4 of 6

From a very young age my family and I discovered that I had a sharp tongue. When I got in trouble as a child 8 times out of 10 it was for something that I said rather than something I’d done. I can’t tell you the amount of times I had my lips popped or my parents told me to “watch my mouth.”

The trouble was– the rudeness didn’t extend past my family members and close friends. Call it home training or cowardice but when it came to people outside my circle, I had nothing for them. I wouldn’t think of the perfect retort until two hours later. Here are some of those late replies…that you’d probably never even utter.

1- You Look Tired

Whether you know you’re looking beat or not- the assertion that you look tired will always take you aback. Of course you have to consider the source. If it’s someone who loves you, then you can take their statement as a sign of concern. But if it’s a distant coworker or a random of some other sort this declaration just comes off as rude.

You’d like to say…: “Yeah, I have a terminal disease that causes extreme fatigue. Thanks for reminding me.”

Or if it’s a woman who notices the bags under your eyes, you could say “Your boyfriend/brother/father/husband kept me up late last night.”

2- …you’re not getting any younger, you know?

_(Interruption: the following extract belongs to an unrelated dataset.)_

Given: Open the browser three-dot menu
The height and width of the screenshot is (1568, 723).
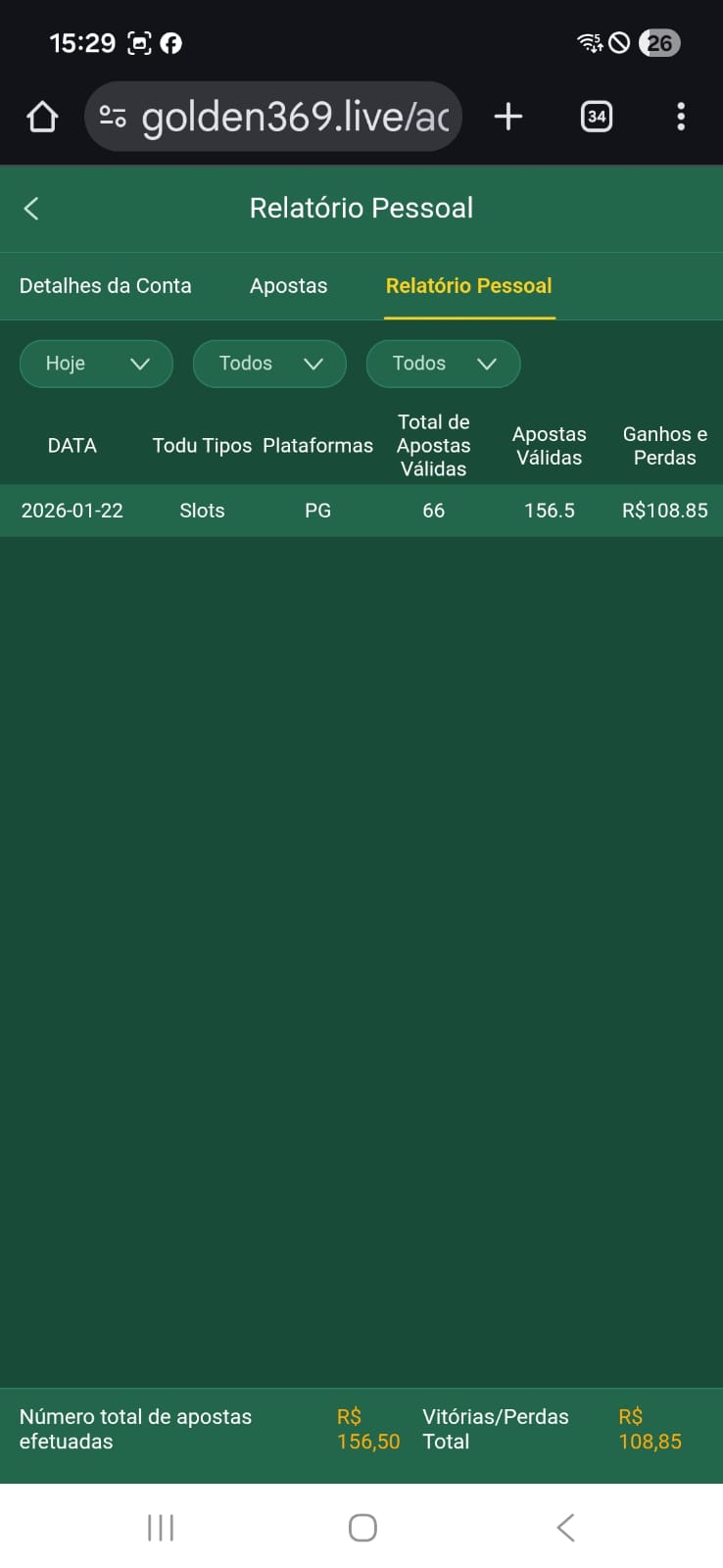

This usually comes from a parent or family member who’s stressing you about achieving some goal they believe you have for yourself.

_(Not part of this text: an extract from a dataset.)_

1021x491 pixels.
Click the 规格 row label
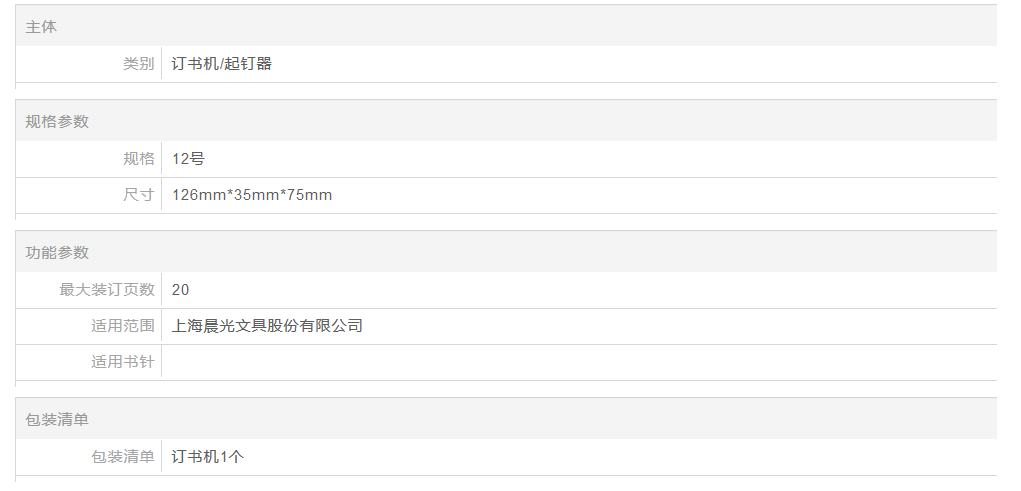[x=139, y=158]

You’d like to Say… “And neither are you. In fact you’re a little closer to the grave than I am.”

3- Did you want your hair to look like that?

When you venture out and try something new with your hair, clothes or makeup there’s a good chance that it won’t be perfect the first time around. Whether you like it or love it, what you DON’T need is someone discouraging your creative risk taking.

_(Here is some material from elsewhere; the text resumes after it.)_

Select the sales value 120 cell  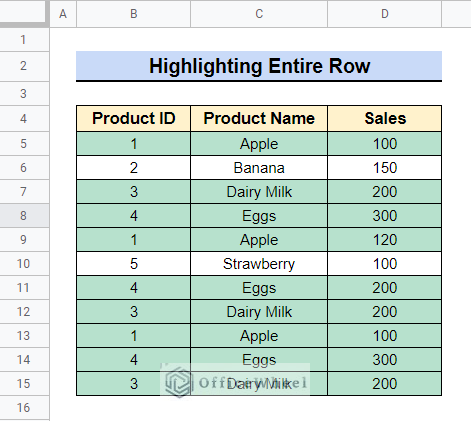[385, 240]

You’d like to say: “Yeah. Did you want your face to look like that?”

4- You’ve gained/lost a little weight haven’t you?

Whether you’ve put on a few pounds or you’ve (intentionally or unintentionally) shed a few, comments about your weight can be a little tricky, especially if you’re not ready to talk about it just yet.

You’d like to say…“Yeah, you’re starting to look a little chunky/emaciated yourself.”

5. Your child doesn’t look anything like you.

After people have hounded you about getting a man and having a child, when and if you actually do decide to reproduce, they cheapen your contribution to your child’s gene pool with comments like this. If you’re a woman you know you pushed that sucker out through your lady parts but if you’re a man, albeit an insecure one, you might actually start to question your child’s paternity. It’s just out of pocket.

You’d like to say… “My vagina knows he/she’s mine.”